◆ What needs to be done: Please carry on the passage below about prostaglandin J₂, p53 and hair growth, starting after its last sentence.

----- Selected excerpt

Kim, D. H. "15-Deoxy-Δ12, 14-prostaglandin J2 stabilizes, but functionally inactivates p53 by binding to the cysteine 277 residue." Oncogene (2010)
Kondo, Mitsuhiro. "15-Deoxy-Δ12, 14-prostaglandin J2: the endogenous electrophile that induces neuronal apoptosis." Proceedings of the National Academy of Sciences (2002)

The p53 protein normally lies dormant in the nucleus, in its binding protein, until oxidative stress causes its disulfide bridges to separate. At that point, it is released and initiates apoptosis through a well‐studied cascade of events. Apparently by coincidence, prostaglandin J₂'s unique configuration allows it to bind and release p53; no other prostaglandin does this. You could argue that it's precursor—linoleic acid—is unnatural for humans to consume in such high amounts, and this p53–PGJ₂ interaction is a relatively new epihormonal accident.

So prostaglandin D₂'s spontaneous dehydration product—prostaglandin J₂—could stimulate hair growth through the PPARγ, while at the same moment another molecule of prostaglandin J₂ could be causing apoptosis through p53.

But Garza seems to think that the G protein‐coupled receptor for prostaglandin D₂ is involved (GPR44); this is on the cell membrane, and away from the nucleus. I think would be harder to explain since I don't think anyone really knows how this would work on a deeper level. But I think we will find out pretty soon, since prostaglandin D₂ receptor antagonists are being tested for this. Louis Garza's article had been published in 2012, so this is still a somewhat new finding. If these drugs specifically bind GPR44, and they grow hair, then Garza would be correct.

----------
----- Stored data

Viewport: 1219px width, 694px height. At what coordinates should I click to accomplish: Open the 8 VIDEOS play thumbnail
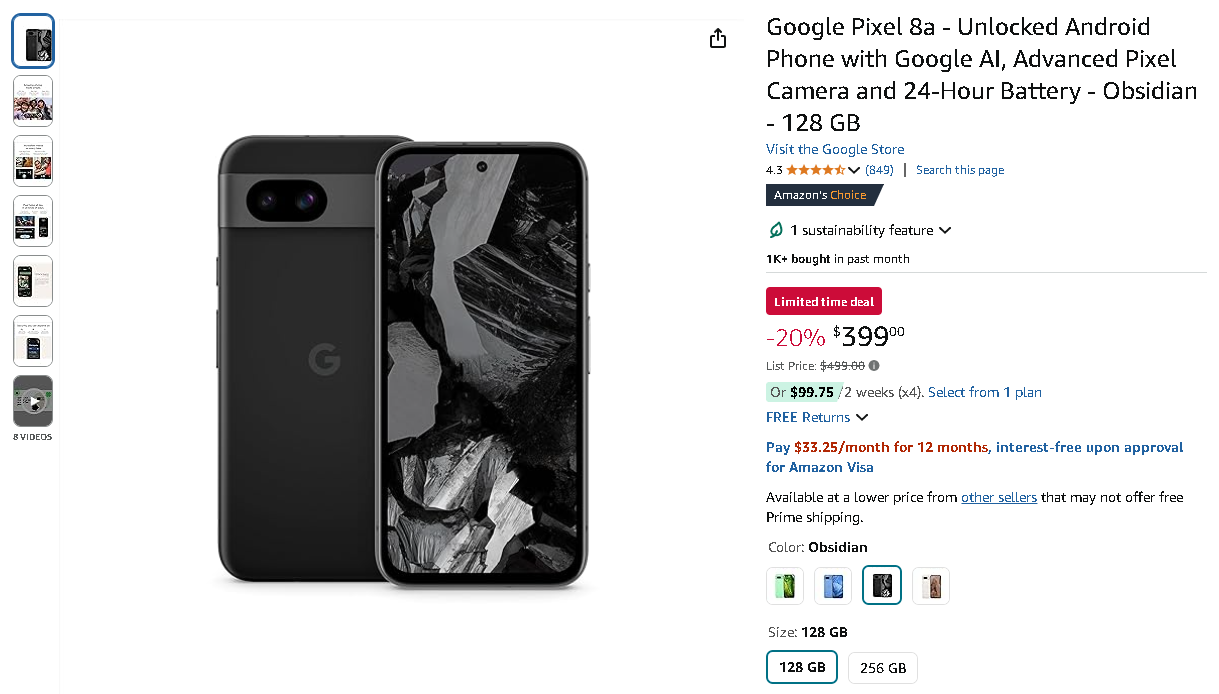(x=33, y=401)
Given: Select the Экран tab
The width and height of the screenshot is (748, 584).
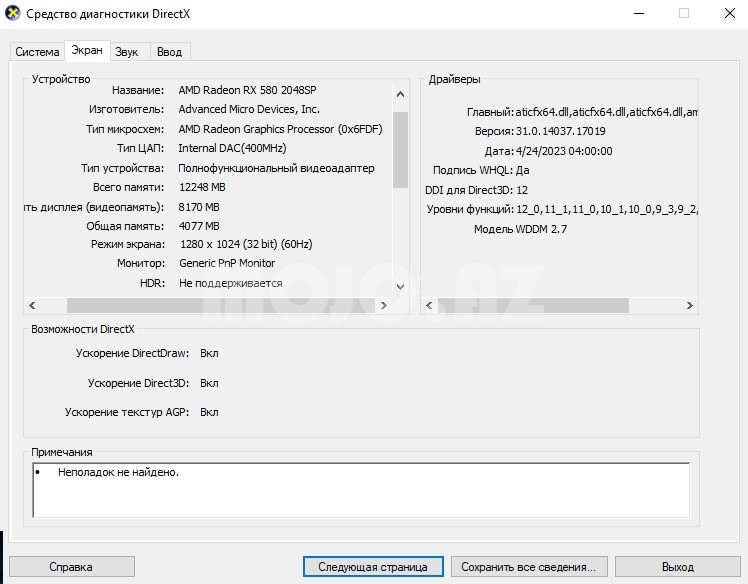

----------

◆ Result of the task:
Both cortisol and aldosterone increases the enzyme prostaglandin D synthase through the mineralocorticoid receptor.

But the hair cycle is difficult to explain. The worlds leading expert, Ralf Paus, had basically admitted that he couldn't figure it out; he's got hundreds of articles on hair growth. What they are looking for is a sort‐of 'molecular clock'—or why doesn't hair just keep growing? or how does it even start growing at all? This is a difficult question, and I haven't seen a good explanation. In fact, I haven't seen anything even approaching an explanation—any explanation. People know which molecules cause growth and which ones inhibit it, but nobody can explain a week‐long cycle.


Paus, Ralf. "In search of the “hair cycle clock”: a guided tour." Differentiation (2004)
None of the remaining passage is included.